The aim of this project was to initiate studies on lactulose (4-O-[beta]-D-galactopyranosyl D-fructofuranose) metabolism by human intestinal bacteria. The organism of choice was Cl. perfringens, due to its rapid metabolism of the sugar. Work was conducted with cells grown anaerobically, in both batch and continuous culture. Use of the latter system permitted closer approximation of the in vivo situation. Initial work was concerned with the identification of the metabolic pathway(s) involved. Radiolabelled lactulose was not available, hence a variety of 'cold' procedures were employed; including fluorimetric determination of key metabolites, and assay of key enzymes. Growth in medium supplemented with lactulose resulted in the induction ofB-galactosidase, whereas phospho-B-galactosidase activity could not be detected.
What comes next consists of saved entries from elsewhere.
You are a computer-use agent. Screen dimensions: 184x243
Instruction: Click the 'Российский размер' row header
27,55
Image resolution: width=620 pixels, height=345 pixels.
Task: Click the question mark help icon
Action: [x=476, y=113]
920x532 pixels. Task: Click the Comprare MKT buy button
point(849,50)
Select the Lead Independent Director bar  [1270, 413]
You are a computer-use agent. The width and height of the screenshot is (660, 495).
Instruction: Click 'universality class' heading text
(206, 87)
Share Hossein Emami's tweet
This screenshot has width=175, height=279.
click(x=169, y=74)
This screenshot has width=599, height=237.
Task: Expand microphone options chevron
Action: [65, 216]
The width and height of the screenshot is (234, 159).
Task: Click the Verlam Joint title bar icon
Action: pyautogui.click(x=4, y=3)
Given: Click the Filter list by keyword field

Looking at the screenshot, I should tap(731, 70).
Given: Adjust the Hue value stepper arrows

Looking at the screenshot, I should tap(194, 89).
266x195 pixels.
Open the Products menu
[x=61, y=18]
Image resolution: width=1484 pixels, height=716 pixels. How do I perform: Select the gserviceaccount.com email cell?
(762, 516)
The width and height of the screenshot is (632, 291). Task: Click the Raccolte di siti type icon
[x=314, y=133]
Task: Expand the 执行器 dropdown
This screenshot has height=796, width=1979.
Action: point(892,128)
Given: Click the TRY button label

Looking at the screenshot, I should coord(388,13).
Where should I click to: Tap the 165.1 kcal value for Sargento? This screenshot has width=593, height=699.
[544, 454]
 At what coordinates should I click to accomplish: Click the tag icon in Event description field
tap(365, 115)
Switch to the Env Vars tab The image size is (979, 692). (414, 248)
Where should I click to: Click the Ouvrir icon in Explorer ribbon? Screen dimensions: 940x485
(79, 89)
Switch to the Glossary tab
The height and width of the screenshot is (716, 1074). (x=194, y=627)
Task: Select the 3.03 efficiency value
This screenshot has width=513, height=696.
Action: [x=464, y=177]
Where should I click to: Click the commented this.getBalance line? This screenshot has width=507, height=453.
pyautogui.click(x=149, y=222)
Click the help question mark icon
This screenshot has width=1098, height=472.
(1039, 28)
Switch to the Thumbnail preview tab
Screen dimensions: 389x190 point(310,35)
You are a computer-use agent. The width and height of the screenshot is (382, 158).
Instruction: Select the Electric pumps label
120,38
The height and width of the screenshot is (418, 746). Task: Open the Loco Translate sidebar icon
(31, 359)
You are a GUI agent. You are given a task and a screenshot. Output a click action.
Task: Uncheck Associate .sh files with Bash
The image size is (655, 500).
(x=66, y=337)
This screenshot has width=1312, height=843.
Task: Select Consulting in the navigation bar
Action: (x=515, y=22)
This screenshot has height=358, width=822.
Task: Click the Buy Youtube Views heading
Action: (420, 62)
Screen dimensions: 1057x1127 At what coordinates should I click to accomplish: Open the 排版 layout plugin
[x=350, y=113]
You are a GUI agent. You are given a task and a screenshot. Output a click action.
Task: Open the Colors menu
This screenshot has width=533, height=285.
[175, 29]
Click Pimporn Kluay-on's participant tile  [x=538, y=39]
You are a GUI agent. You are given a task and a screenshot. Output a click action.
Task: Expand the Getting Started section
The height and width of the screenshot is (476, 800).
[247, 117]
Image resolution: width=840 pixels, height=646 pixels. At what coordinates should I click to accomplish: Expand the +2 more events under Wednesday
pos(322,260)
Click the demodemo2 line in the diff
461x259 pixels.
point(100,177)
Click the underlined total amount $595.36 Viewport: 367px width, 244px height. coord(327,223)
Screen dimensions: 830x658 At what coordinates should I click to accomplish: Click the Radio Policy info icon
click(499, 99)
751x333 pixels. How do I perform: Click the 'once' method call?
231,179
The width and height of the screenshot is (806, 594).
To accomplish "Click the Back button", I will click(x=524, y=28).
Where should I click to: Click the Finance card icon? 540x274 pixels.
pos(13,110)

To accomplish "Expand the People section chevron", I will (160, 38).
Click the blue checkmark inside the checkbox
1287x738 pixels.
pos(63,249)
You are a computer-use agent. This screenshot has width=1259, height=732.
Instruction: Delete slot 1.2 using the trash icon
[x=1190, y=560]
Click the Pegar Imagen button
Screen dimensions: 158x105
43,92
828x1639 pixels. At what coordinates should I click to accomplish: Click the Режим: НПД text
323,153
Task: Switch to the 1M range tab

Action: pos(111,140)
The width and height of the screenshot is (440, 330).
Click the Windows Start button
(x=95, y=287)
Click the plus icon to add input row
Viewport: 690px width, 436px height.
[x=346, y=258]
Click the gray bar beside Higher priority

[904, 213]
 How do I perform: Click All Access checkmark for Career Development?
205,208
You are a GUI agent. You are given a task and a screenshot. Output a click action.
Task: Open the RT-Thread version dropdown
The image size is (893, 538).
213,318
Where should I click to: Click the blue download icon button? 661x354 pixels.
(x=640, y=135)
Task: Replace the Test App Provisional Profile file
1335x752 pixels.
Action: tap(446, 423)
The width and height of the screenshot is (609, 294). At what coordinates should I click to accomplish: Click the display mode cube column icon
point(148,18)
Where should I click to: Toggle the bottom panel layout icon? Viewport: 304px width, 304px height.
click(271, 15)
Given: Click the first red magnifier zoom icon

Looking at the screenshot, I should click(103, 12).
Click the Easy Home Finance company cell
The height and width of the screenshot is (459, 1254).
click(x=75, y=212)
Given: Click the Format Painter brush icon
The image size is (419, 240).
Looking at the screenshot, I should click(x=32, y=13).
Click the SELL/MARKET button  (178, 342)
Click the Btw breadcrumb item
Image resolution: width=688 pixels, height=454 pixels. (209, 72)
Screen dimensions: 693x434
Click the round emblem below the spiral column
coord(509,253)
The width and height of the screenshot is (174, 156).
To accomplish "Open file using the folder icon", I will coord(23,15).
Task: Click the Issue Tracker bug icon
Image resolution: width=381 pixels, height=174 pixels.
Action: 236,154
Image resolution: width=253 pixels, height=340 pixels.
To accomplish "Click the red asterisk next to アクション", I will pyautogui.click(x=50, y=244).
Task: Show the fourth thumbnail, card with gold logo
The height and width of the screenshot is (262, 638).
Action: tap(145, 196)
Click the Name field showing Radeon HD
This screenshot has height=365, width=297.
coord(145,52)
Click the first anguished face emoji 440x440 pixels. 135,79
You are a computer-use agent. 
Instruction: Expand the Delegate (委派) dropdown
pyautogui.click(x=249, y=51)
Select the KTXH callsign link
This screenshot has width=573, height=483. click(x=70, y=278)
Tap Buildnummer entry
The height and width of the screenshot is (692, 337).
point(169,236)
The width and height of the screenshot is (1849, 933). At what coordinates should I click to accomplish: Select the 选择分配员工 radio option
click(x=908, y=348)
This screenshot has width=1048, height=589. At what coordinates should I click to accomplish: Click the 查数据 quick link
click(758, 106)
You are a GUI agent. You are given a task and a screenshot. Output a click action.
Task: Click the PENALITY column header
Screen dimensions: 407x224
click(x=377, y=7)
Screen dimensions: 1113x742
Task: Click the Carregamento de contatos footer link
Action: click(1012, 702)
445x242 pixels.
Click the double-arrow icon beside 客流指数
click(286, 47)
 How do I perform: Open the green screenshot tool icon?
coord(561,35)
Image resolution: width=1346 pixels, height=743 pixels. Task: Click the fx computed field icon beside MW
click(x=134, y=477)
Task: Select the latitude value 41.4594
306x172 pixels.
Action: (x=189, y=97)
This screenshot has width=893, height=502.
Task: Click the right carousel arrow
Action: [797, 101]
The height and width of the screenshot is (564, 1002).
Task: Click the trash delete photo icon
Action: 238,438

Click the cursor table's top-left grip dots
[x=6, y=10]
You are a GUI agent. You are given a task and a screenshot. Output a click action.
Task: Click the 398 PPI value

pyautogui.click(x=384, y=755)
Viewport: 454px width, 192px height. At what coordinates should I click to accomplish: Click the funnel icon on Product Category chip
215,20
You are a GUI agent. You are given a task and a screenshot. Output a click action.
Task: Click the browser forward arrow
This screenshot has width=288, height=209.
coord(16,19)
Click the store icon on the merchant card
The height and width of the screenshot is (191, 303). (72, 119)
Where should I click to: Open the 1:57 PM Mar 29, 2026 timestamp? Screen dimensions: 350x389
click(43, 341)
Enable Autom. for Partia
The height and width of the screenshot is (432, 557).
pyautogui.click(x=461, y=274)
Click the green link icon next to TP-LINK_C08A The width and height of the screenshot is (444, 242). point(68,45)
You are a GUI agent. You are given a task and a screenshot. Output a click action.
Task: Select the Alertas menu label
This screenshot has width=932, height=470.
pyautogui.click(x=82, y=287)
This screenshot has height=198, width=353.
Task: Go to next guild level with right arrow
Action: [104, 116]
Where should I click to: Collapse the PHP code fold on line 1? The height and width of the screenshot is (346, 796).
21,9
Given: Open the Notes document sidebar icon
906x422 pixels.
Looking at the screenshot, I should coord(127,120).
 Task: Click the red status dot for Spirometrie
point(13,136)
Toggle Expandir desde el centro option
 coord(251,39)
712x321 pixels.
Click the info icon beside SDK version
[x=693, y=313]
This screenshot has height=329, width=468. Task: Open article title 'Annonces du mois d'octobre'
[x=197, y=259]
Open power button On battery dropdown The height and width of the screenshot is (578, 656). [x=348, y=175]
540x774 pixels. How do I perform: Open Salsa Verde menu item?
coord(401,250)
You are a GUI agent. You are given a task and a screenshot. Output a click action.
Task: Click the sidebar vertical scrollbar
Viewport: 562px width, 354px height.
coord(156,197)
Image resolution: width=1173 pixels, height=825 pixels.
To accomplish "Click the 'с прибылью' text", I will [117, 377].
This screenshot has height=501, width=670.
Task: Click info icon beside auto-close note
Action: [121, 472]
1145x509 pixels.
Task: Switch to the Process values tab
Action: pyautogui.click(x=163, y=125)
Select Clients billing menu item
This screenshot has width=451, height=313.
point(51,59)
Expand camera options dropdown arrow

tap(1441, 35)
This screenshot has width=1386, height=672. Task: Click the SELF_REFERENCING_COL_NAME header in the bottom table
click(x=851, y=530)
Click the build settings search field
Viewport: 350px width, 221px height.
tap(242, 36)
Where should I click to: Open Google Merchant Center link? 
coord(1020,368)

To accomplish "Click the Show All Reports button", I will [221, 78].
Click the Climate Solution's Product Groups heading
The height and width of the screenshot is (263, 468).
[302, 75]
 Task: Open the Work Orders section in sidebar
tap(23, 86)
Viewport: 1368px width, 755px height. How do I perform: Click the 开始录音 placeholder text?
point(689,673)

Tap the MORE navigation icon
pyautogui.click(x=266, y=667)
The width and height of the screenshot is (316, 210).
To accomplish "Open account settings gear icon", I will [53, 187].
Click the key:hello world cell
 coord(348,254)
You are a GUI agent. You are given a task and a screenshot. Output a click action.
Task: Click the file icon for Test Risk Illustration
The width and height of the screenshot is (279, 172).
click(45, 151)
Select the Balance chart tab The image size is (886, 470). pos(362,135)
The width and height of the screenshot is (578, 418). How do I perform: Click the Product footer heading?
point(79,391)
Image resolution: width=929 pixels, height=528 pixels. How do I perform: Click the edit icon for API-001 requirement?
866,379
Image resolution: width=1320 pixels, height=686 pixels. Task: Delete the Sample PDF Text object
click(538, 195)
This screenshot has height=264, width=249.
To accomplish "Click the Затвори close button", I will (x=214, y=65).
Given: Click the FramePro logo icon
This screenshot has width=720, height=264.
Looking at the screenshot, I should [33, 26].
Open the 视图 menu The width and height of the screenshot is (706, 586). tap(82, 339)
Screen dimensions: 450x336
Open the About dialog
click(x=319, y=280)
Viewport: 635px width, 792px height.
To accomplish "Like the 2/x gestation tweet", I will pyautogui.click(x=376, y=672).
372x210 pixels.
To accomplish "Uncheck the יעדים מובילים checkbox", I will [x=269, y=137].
This suggested that lactulose was accumulated in the free form and that the first step in intracellular metabolism was hydrolysis to its constituent monosaccharides. This was confirmed by the detection of intracellular free galactose and fructose. The galactosyl moiety was found to be metabolised by the Leloir pathway: the enzymes galactokinase, galactose 1-phosphate uridylyl transferase and UDPgalactose 4-epimerase were present in lactulose-grown cells, and both galactose 1-phosphate and glucose 1-phosphate were detected. The fructosyl moiety was most likely metabolised by an ATP-dependent fructokinase activity, present in lactulose-grown cells. Measurement of lactulose utilisation in a buffered incubation system permitted the study of various transport system inhibitors. Utilisation was inhibited by both CCCP and DCCD, suggesting that transport requires a proton gradient; formed by the action of the membrane-bound ATPase activity. The presence of a proton gradient-dependent uptake system is consistent with the findings from the metabolic studies. A similar metabolic system was responsible for lactulose metabolism under conditions of carbon limitation in the chemostat. Galactokinase was further studied. Basal levels of this enzyme were repressed by inclusion of glucose in the culture medium. Glucose also prevented induction of galactokinase by lactulose or galactose. This latter 'glucose effect' could not be abolished by the addition of cyclic AMP, and appeared to be mediated via inducer exclusion.